Stabilizing the price level is completely pointless. Making choices requires comparing alternatives and the relevant metric here are price ratios, not prices. We could decide tomorrow to work using pennies instead of dollars. This would multiply every price tag, account balance, paychecks, etc by a unique factor of 100 -- and it would have exactly no relevance, whatsoever. If you prefer, we could use a factor of 20 billions. Besides being a mouthful and requiring us to print new bills, it changes nothing.

The little story above should give you a hint as to what actually is important: stabilizing the inflation rate. We suspect that rapidly changing prices tend to cause both more susprises and more dispersion in prices which leads to unanticipated redistribution of ressources.

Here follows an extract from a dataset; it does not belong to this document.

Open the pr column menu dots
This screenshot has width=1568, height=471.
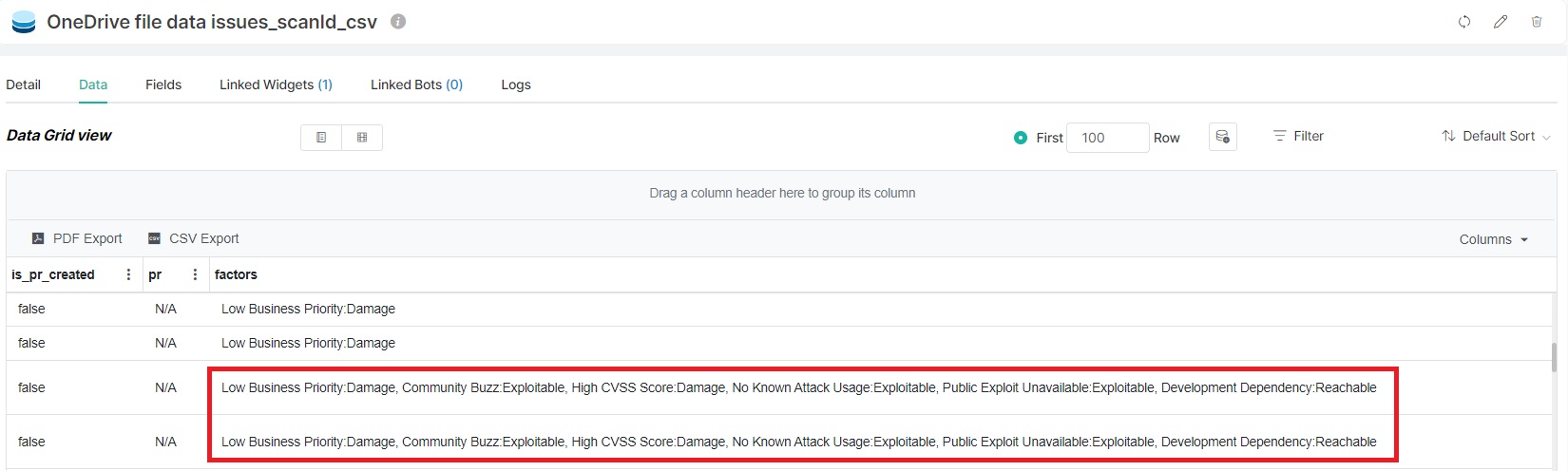pos(195,274)
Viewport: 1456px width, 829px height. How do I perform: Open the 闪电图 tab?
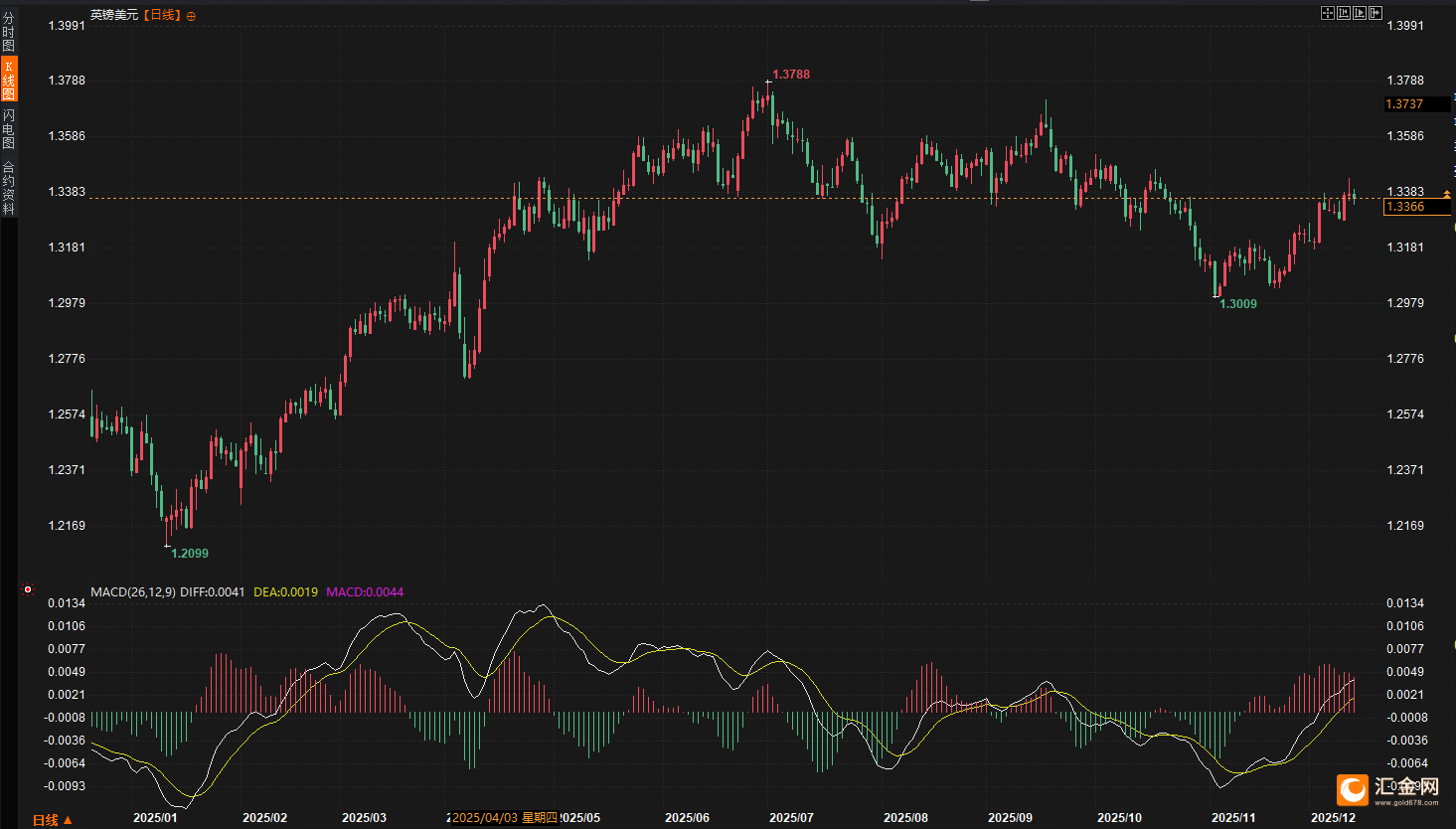(x=9, y=129)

There are also reasons to think that inflation is costlier than most macroeconomists would have thought, especially because of the large impacts it can have on pricing adjustments in imperfectly competitive markets (such as on wages in the labor market). So, we should try to make sure it's not too high and that it's rather stable. You might ask if we should make it zero. I doubt that it would be such a smart move because there is an obvious difficulty in convincing people to accept a reduction in income. A mild positive rate of inflation can give you a fall in real income without having to bring the nominal figures down.

If someone wants to bet that the Federal Reserve will generate hyperinflation through QE, I am more than willing to take that action. It's not going to happen.

But I'm not dumb enough to loan the federal government dollars for 30 years at 1.45%, either. I would rather own a productive asset like shares in a corporation that should increase in value over time, unlike gold which really will just maintain its purchasing power over time.

You're comparing apples and oranges.
 
EU countries I don't think are monetary sovereigns. Debt is serious to them...but the EU can I think still act to help nations with debt issues.
The U.S. is a monetary sovereign, it creates money as it sees fit, so debt to ourselves ....within some reasonable proportion to our economic capacity/state, is not a boogeyman.

many people in the U>S. live in a home paid for with "monopoly money". They seem to enjoy the nice digs, and most handle that debt well enough.



Government debt is a serious issue. 'Paid' is past tense. This is a discussion about the future. The EU owns their own printing press so they are fiscally sovereign.